Scientific literature also reports suggest potential interactions between the transcription factor NPAS4 and ER stress, which could partly explain its neuroprotective and cytoprotective properties, the mechanisms of which remain incompletely understood. Studies by Sabatini et al., using mouse MIN6 β-cell lines as well as isolated mouse and human pancreatic islets, demonstrated that the expression of the Npas4 gene is significantly upregulated not only in response to β-cell depolarizing stimuli but also following exposure to classical ER stress inducers such as thapsigargin and palmitate. Furthermore, it was observed that NPAS4, through direct interaction with the insulin gene promoter, inhibits the cellular response to glucagon-like peptide 1 (GLP-1), thereby reducing insulin levels.
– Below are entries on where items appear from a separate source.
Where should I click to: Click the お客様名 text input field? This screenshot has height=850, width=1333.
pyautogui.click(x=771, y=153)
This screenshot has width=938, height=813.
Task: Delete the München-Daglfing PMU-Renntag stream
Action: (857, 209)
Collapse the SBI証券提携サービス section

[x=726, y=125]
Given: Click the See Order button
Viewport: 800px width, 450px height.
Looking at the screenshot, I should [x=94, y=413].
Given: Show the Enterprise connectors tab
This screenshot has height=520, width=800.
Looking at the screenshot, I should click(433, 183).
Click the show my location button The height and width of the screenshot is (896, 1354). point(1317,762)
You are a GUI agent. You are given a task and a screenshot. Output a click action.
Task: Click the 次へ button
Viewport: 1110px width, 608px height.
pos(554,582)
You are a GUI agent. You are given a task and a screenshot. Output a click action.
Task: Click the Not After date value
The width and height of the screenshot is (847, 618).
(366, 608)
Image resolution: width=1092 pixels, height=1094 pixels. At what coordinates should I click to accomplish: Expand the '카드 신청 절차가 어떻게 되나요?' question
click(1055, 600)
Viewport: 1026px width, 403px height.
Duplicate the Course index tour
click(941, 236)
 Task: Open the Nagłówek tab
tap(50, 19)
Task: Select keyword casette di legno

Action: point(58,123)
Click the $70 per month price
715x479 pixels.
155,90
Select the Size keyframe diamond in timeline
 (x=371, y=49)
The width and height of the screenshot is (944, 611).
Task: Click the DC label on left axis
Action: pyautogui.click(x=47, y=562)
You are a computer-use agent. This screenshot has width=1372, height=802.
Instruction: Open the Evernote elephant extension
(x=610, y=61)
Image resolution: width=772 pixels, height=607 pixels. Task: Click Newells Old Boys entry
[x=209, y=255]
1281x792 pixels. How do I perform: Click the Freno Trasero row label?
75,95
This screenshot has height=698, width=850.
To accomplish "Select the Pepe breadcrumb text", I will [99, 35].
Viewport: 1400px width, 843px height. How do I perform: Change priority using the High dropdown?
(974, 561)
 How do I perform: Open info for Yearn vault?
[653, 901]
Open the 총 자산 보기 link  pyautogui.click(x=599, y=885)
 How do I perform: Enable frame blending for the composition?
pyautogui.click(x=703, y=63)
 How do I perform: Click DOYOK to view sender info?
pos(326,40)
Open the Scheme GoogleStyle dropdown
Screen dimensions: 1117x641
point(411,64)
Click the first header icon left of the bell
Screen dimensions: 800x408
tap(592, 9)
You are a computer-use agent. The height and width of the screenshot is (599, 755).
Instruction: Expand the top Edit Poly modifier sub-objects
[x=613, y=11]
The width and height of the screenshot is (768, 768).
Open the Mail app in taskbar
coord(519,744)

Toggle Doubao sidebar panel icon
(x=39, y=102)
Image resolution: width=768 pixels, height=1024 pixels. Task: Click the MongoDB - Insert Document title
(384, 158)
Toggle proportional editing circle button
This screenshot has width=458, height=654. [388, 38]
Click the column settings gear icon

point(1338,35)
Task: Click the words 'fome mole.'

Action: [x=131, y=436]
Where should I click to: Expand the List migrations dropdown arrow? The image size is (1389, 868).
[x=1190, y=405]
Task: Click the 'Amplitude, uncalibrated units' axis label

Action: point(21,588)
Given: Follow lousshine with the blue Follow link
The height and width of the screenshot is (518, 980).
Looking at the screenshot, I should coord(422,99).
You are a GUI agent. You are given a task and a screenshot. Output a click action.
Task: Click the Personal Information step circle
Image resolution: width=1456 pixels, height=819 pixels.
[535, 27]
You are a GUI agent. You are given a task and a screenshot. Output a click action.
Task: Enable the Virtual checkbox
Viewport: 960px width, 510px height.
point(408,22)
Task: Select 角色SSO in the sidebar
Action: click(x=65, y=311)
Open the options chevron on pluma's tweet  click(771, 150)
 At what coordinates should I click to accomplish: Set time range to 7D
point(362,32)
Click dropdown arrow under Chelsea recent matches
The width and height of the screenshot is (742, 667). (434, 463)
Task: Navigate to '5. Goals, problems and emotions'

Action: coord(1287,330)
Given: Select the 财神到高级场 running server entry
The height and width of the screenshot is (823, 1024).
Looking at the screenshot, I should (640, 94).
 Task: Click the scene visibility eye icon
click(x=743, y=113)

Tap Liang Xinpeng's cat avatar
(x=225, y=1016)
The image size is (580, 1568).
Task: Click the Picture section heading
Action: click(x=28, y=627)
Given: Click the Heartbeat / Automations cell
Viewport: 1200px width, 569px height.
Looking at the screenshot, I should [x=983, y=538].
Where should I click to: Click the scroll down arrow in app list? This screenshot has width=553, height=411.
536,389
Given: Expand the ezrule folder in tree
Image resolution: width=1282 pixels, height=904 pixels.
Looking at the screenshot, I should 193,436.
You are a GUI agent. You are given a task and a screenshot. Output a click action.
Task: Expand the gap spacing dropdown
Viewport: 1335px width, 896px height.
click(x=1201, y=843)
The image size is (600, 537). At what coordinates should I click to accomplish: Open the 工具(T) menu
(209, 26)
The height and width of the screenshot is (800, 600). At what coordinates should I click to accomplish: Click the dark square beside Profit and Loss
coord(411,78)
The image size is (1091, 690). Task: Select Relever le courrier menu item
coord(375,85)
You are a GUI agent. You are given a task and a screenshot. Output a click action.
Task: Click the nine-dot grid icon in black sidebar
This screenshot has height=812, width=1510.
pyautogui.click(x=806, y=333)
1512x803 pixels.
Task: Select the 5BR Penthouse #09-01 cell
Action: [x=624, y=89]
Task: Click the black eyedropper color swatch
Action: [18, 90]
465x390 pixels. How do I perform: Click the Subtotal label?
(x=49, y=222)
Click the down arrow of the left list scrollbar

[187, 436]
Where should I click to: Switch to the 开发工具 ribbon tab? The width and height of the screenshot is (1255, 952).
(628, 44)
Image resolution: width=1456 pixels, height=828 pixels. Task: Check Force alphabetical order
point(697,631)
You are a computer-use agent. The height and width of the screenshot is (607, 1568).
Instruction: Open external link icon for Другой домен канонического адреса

Based on these findings, the authors concluded that Npas4 may represent a novel therapeutic target for diabetes treatment and functions as an early mediator of the cellular stress response, potentially protecting cells from ER stress overload and supporting the maintenance of their functional homeostasis (Sabatini et al., 2013). In other studies, Sabatini et al. observed that NPAS4 functions as a negative regulator of the hypoxia response in neuroendocrine cells. Under hypoxic conditions (1% O₂), NPAS4 inhibits the expression of Hif-1α and limits the formation of the HIF-1α/ARNT complex, resulting in the suppression of transcription of hypoxia-responsive genes such as Vegfa, Ldha, and Pdk1 (Sabatini et al., 2018) In this way, NPAS4 exerts a protective effect by reducing excessive metabolic activation and the resulting overload of the ER. Although a direct link between NPAS4 and UPR pathways has not yet been fully described, its activity suggests a role in mitigating ER stress through suppression of the HIF-1α axis and stabilization of oxygen metabolism (Figure 8).